There are several things we can do to improve the ContinuousControl performance structurally:

• Indeed use a smoother interpolation type than LinearInterpolation. We of course have to use an interpolation type that can be understood by modelers, so this could be a good use case for smoothed linear interpolation
• Treat ContinuousControl more similar to DiscreteControl, in the sense that the continuous control logic is not part of the ODE system, but the control logic is computed at the start of the timestep and then kept fixed over the timestep. This approach probably has the best performance gain, but also results in a loss of accuracy. Alternatively we could make the continuous-but-not-part-of-the-ODE-system-control a new node type (or add a switch in the TOML between callback computed or ODE computed), but then we need to make the subtle difference very clear in the docs.

@visr @gijsber @Huite let me know whether you think this warrants a design session. Maybe in the particular case of the HollandseDelta model the schematization can also be made a bit more solver friendly

As a side node, I think we can expect similar issues with models that have a lot of TabulatedRatingCurve nodes with very sharp transitions in the q(h) relations

[SouthEndMusic]

This model also contains a lot of Manning resistance nodes, so I tried some things there as well without much succes. One thing I tried was relaxing the Manning resistance flow, i.e. computing the flow for a new timestep with a fraction of the flow of the previous timestep.

In general I think that the Manning resistance nodes still cause stability problems because around a head difference of 0 the flow is very sensitive to level fluctuations. I discussed this with Claude and one of the things it suggested that I thought was interesting is introducing an artificial viscosity term to dampen oscillations induced by Manning resistance nodes. I don't yet fully understand how to implement that, @Huite do you have thoughts on this?

[gijsber]

Hi @SouthEndMusic thanks for looking into this.
While I do not have a real objection against fixing the continuous control in a times tep, I would start with the smoothed linear interpolation.
If we then come to the conclusion that performance we still want a change (trading accuracy against performance) we can keep this smooth interpolation while going for your second suggestion.

[visr]

Yeah if we can find a smooth interpolation for ContinuousControl / TabulatedRatingCurve that helps performance and is still quite close to the linear interpolation we could just enable that always.

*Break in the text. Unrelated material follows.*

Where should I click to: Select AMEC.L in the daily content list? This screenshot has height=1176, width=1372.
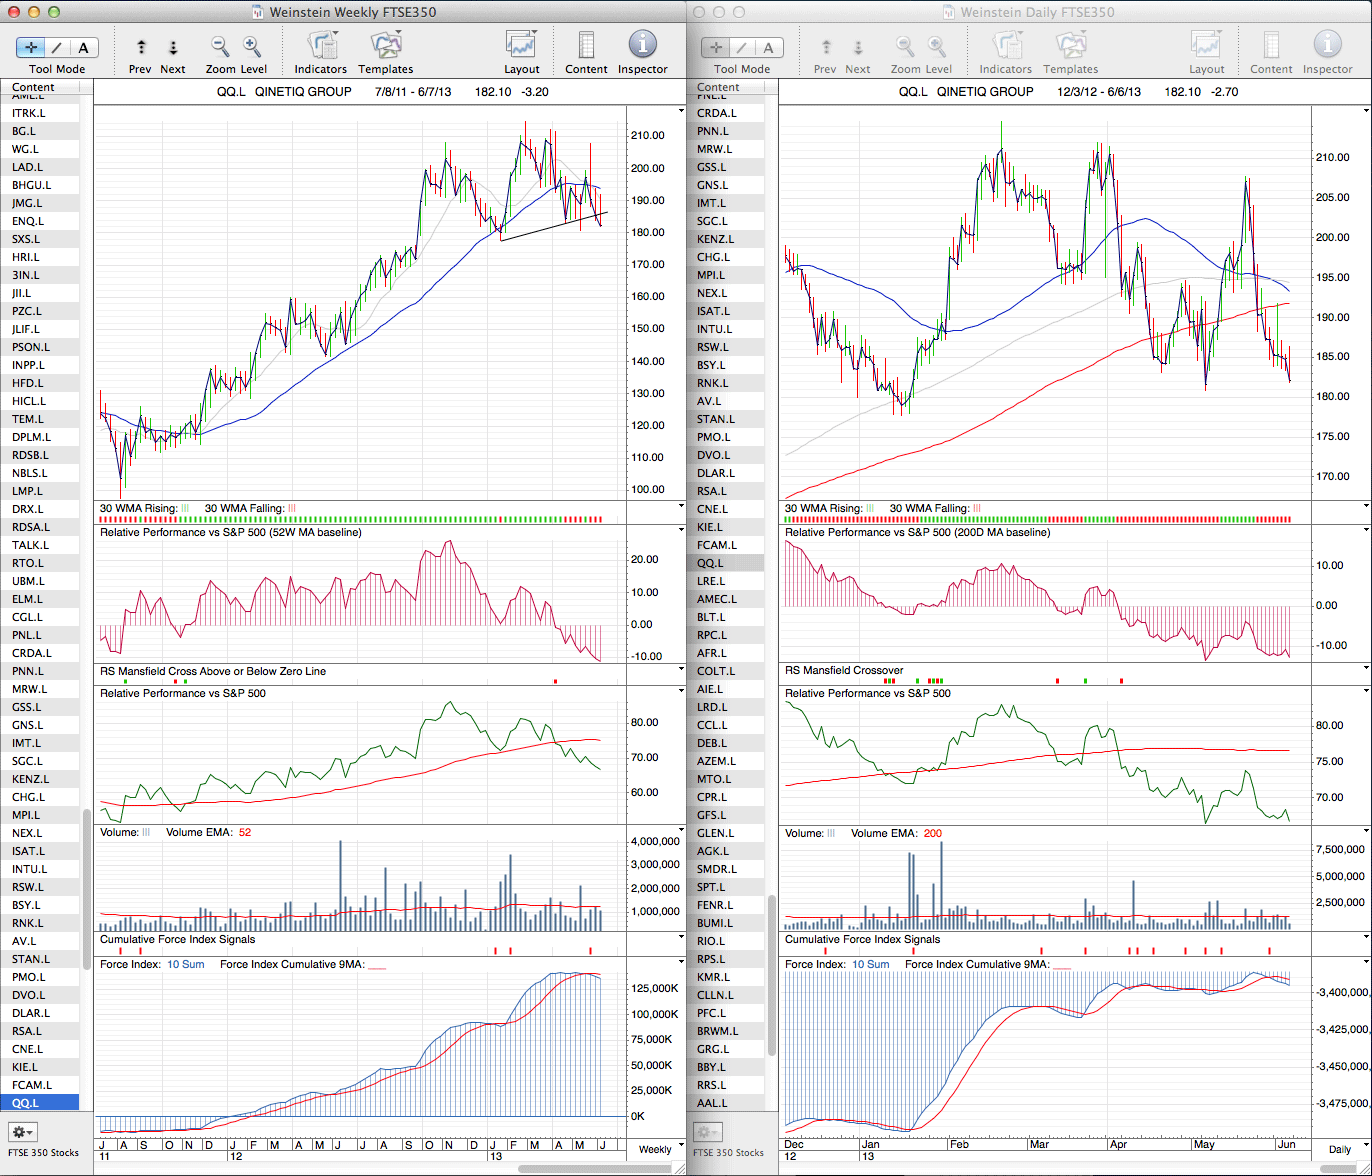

We could try different interpolation functions and smoothness settings and pick one.

[Huite]

Indeed use a smoother interpolation type than LinearInterpolation. We of course have to use an interpolation type that can be understood by modelers, so this could be a good use case for smoothed linear interpolation

Yeah if we can find a smooth interpolation for ContinuousControl / TabulatedRatingCurve that helps performance and is still quite close to the linear interpolation we could just enable that always.

You could consider relaxing the "close to linear interpolation" requirement since reality is generally smooth rather than piecewise linear. The reason we picked linear interpolation -- I think -- is because it's conceptually simple to implement and understand for a modeler, it obviously has no basis in reality. If e.g. a spline (or whatever) is numerically advantageous, I think most would be happy with it as long as it matches the control points exactly and doesn't look too bendy.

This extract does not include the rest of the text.